For a minute, no one said anything, the looks on all of their faces told Tommy that most of them were still trying to get over the shock of what happened. Even Gil, who on the surface appeared calm, hadn’t flipped a page of the book he’d been staring at since Tommy entered.
Finally, it was Muirne who cleared her throat and spoke. “I’ve never known any of you to be the types to sit around and feel sorry for yourselves, so we might as well get started.”
“Right,” Cindy shook herself. “I’m assuming we’re all in agreement that Kei’s a bitch and we should try to help Doug.”
Tommy didn’t say anything, because he wasn’t sure it was so straightforward. It seemed some of the others shared the sentiment, for most were slow to respond.
“I agree with the idea,” Flora offered. “Doug’s a good kid, but I’m… I’m not sure if there’s anything we can do.”

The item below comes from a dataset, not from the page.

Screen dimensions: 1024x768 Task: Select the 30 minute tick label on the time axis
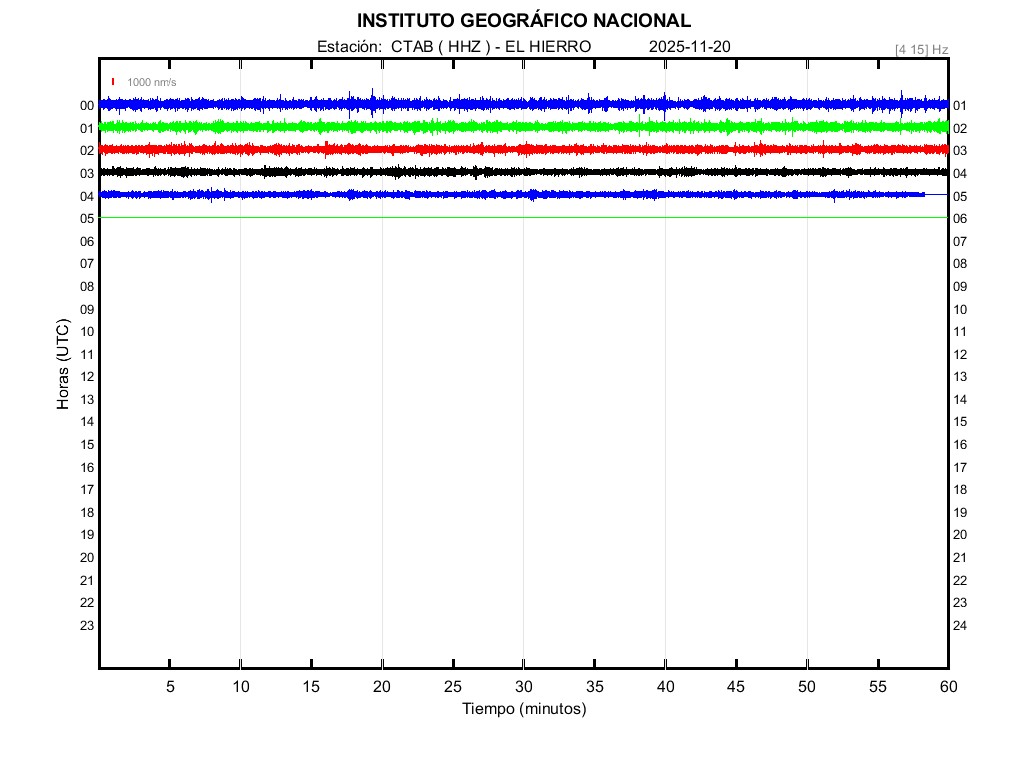523,686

“What are you talking about?” Cindy crossed her arms over her chest.
Gil snapped his book shut. “This isn’t a boarding school occupied by a coterie of mentally-ill children, Cynthia. It’s an entire city of very angry daemons.”
“Well, we can’t just abandon him.”
Tommy had no idea how she was staying so optimistic. Cindy had never been someone to give in easily, but this was almost becoming self-destructive.

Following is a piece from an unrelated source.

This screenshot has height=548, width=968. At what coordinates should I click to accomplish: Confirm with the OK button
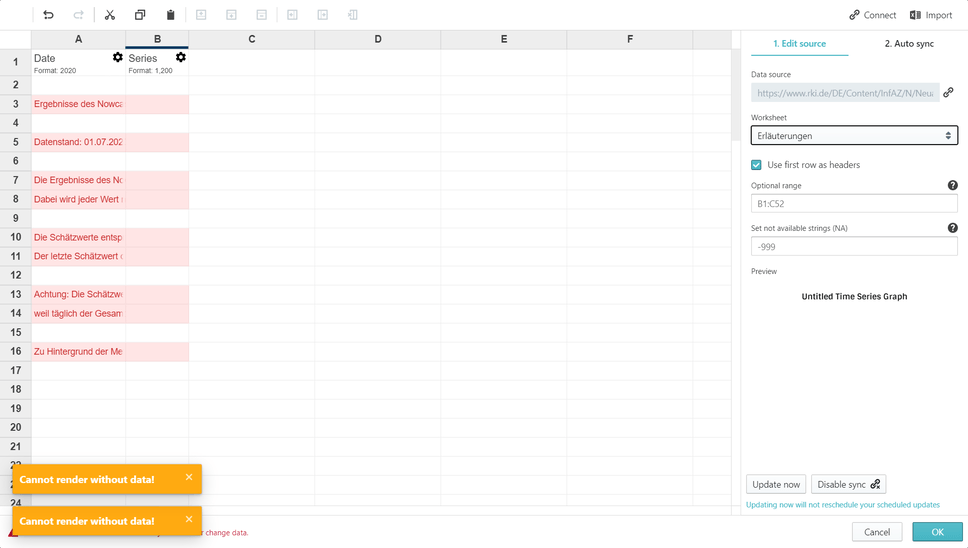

“Alright, then let’s break it down, shall we?” Cowell interjected. “There are two times we could potentially perform a rescue attempt. Right now, while he’s still puttering around the labyrinth, doing fate knows what down there, and later, when he’s been removed from that location.”
“There’s no way that’s happening,” Tommy finally opened his mouth. “We won’t know where he’ll be until they’ve got him to the Tea Party, and there’s no way in hell we’ll be able to convince them that a bunch of nobody travelers have the real story, let alone fight our way through a whole crowd of daemons.”

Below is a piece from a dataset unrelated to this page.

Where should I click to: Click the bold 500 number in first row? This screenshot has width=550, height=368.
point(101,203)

It was Muirne’s turn to frown. “What do you mean we ‘won’t know where he’ll be’?”
“Exactly that,” Flora sighed. “Besides the trap door in the Tea Party, no one knows where the exit to the labyrinth is. Well, nobody except the Tea Party themselves.”
“Which means that also leaves the other option out,” Kuro said. “We can’t rescue him from the labyrinth if we don’t know where it is.”
“We could always use the entrance we do know about,” Cindy suggested.
But Flora sighed. “I don’t think you really get it. Almost nobody’s ever made it out of there alive. Like everything in this city, it was made by Bacchae.”
“Specifically,” Cowell chimed in. “It was made to imprison a rare sort of specimen. That is, people that he hated.”
“So it’s designed to kill.”
“It’s designed to drive you mad.”
“So what… what are you all saying?” Cindy glared at everyone in the room. “That we should just give up?”
Her eyes met Tommy’s, hoping that at the very least, he would be on her side. The truth was, he wasn’t on anybody’s side.
“I really wish I didn’t have to say so,” he sighed. “But if we try to help him now, the effort’s gonna get all of us killed.”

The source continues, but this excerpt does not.